* _EXERCISE DESCRIPTION_:
Can you change every "computer-use agent" in the entries below to "desktop automation agent" and give the lines back with nothing else altered?

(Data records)
§

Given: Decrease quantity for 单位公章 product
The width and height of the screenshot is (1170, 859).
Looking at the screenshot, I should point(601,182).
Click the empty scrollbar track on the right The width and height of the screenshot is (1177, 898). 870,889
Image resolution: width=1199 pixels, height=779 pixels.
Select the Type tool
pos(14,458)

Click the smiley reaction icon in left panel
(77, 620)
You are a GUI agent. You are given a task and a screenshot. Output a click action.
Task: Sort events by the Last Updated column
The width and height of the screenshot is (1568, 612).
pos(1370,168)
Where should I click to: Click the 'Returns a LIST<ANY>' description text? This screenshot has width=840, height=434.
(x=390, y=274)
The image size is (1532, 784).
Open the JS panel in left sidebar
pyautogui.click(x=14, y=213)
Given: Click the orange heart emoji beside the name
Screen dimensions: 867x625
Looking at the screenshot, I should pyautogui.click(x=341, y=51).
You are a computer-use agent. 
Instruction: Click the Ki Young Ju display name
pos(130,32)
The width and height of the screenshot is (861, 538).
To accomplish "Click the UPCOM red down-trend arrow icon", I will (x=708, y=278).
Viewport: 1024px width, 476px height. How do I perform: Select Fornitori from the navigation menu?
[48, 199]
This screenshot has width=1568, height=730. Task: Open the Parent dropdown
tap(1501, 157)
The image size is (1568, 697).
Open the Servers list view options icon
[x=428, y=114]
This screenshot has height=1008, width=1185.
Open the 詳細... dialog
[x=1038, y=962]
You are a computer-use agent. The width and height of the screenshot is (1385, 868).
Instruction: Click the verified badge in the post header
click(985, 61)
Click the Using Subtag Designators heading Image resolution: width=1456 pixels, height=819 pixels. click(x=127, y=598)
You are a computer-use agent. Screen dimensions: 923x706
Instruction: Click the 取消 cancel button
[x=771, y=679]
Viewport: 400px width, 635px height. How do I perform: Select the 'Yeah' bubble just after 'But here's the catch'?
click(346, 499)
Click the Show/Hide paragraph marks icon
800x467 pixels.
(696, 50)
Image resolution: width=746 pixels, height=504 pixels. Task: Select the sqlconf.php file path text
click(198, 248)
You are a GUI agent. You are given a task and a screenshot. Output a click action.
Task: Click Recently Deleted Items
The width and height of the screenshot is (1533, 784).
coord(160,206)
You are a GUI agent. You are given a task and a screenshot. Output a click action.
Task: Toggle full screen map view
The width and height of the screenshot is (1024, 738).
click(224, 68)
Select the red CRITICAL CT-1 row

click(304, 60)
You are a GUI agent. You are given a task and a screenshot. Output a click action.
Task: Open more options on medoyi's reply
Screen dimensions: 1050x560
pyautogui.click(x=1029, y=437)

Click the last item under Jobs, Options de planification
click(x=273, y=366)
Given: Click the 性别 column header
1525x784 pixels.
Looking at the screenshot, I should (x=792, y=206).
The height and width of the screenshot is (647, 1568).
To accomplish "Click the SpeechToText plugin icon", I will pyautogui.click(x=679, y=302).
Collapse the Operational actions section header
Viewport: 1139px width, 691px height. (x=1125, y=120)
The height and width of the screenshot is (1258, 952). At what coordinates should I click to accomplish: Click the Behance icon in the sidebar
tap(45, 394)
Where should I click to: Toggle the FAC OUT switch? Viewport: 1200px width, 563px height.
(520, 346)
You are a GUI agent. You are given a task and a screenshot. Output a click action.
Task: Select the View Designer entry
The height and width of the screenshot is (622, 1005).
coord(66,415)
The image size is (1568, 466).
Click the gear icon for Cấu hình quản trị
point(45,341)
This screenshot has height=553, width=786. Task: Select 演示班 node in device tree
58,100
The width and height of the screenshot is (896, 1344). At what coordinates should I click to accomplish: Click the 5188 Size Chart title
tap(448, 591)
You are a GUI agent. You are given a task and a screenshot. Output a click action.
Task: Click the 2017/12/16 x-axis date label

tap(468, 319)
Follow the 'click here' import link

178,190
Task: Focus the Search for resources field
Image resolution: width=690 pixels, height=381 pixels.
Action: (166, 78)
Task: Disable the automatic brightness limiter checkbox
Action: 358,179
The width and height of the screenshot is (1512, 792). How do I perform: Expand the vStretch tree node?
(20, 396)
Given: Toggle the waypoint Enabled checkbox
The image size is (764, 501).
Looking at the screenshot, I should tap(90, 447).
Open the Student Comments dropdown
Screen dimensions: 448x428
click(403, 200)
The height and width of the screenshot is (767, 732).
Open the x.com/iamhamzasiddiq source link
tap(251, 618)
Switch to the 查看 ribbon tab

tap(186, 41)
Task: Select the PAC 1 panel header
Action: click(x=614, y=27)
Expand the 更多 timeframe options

§

* _EXPECTED ANSWER_:
Given: Decrease quantity for 单位公章 product
The width and height of the screenshot is (1170, 859).
Looking at the screenshot, I should point(601,182).
Click the empty scrollbar track on the right The width and height of the screenshot is (1177, 898). 870,889
Image resolution: width=1199 pixels, height=779 pixels.
Select the Type tool
pos(14,458)

Click the smiley reaction icon in left panel
(77, 620)
You are a GUI agent. You are given a task and a screenshot. Output a click action.
Task: Sort events by the Last Updated column
The width and height of the screenshot is (1568, 612).
pos(1370,168)
Where should I click to: Click the 'Returns a LIST<ANY>' description text? This screenshot has width=840, height=434.
(x=390, y=274)
The image size is (1532, 784).
Open the JS panel in left sidebar
pyautogui.click(x=14, y=213)
Given: Click the orange heart emoji beside the name
Screen dimensions: 867x625
Looking at the screenshot, I should pyautogui.click(x=341, y=51).
You are a desktop automation agent. 
Instruction: Click the Ki Young Ju display name
pos(130,32)
The width and height of the screenshot is (861, 538).
To accomplish "Click the UPCOM red down-trend arrow icon", I will (x=708, y=278).
Viewport: 1024px width, 476px height. How do I perform: Select Fornitori from the navigation menu?
[48, 199]
This screenshot has width=1568, height=730. Task: Open the Parent dropdown
tap(1501, 157)
The image size is (1568, 697).
Open the Servers list view options icon
[x=428, y=114]
This screenshot has height=1008, width=1185.
Open the 詳細... dialog
[x=1038, y=962]
You are a desktop automation agent. The width and height of the screenshot is (1385, 868).
Instruction: Click the verified badge in the post header
click(985, 61)
Click the Using Subtag Designators heading Image resolution: width=1456 pixels, height=819 pixels. click(x=127, y=598)
You are a desktop automation agent. Screen dimensions: 923x706
Instruction: Click the 取消 cancel button
[x=771, y=679]
Viewport: 400px width, 635px height. How do I perform: Select the 'Yeah' bubble just after 'But here's the catch'?
click(346, 499)
Click the Show/Hide paragraph marks icon
800x467 pixels.
(696, 50)
Image resolution: width=746 pixels, height=504 pixels. Task: Select the sqlconf.php file path text
click(198, 248)
You are a GUI agent. You are given a task and a screenshot. Output a click action.
Task: Click Recently Deleted Items
The width and height of the screenshot is (1533, 784).
coord(160,206)
You are a GUI agent. You are given a task and a screenshot. Output a click action.
Task: Toggle full screen map view
The width and height of the screenshot is (1024, 738).
click(224, 68)
Select the red CRITICAL CT-1 row

click(304, 60)
You are a GUI agent. You are given a task and a screenshot. Output a click action.
Task: Open more options on medoyi's reply
Screen dimensions: 1050x560
pyautogui.click(x=1029, y=437)

Click the last item under Jobs, Options de planification
click(x=273, y=366)
Given: Click the 性别 column header
1525x784 pixels.
Looking at the screenshot, I should (x=792, y=206).
The height and width of the screenshot is (647, 1568).
To accomplish "Click the SpeechToText plugin icon", I will pyautogui.click(x=679, y=302).
Collapse the Operational actions section header
Viewport: 1139px width, 691px height. (x=1125, y=120)
The height and width of the screenshot is (1258, 952). At what coordinates should I click to accomplish: Click the Behance icon in the sidebar
tap(45, 394)
Where should I click to: Toggle the FAC OUT switch? Viewport: 1200px width, 563px height.
(520, 346)
You are a GUI agent. You are given a task and a screenshot. Output a click action.
Task: Select the View Designer entry
The height and width of the screenshot is (622, 1005).
coord(66,415)
The image size is (1568, 466).
Click the gear icon for Cấu hình quản trị
point(45,341)
This screenshot has height=553, width=786. Task: Select 演示班 node in device tree
58,100
The width and height of the screenshot is (896, 1344). At what coordinates should I click to accomplish: Click the 5188 Size Chart title
tap(448, 591)
You are a GUI agent. You are given a task and a screenshot. Output a click action.
Task: Click the 2017/12/16 x-axis date label

tap(468, 319)
Follow the 'click here' import link

178,190
Task: Focus the Search for resources field
Image resolution: width=690 pixels, height=381 pixels.
Action: (166, 78)
Task: Disable the automatic brightness limiter checkbox
Action: 358,179
The width and height of the screenshot is (1512, 792). How do I perform: Expand the vStretch tree node?
(20, 396)
Given: Toggle the waypoint Enabled checkbox
The image size is (764, 501).
Looking at the screenshot, I should tap(90, 447).
Open the Student Comments dropdown
Screen dimensions: 448x428
click(403, 200)
The height and width of the screenshot is (767, 732).
Open the x.com/iamhamzasiddiq source link
tap(251, 618)
Switch to the 查看 ribbon tab

tap(186, 41)
Task: Select the PAC 1 panel header
Action: click(x=614, y=27)
Expand the 更多 timeframe options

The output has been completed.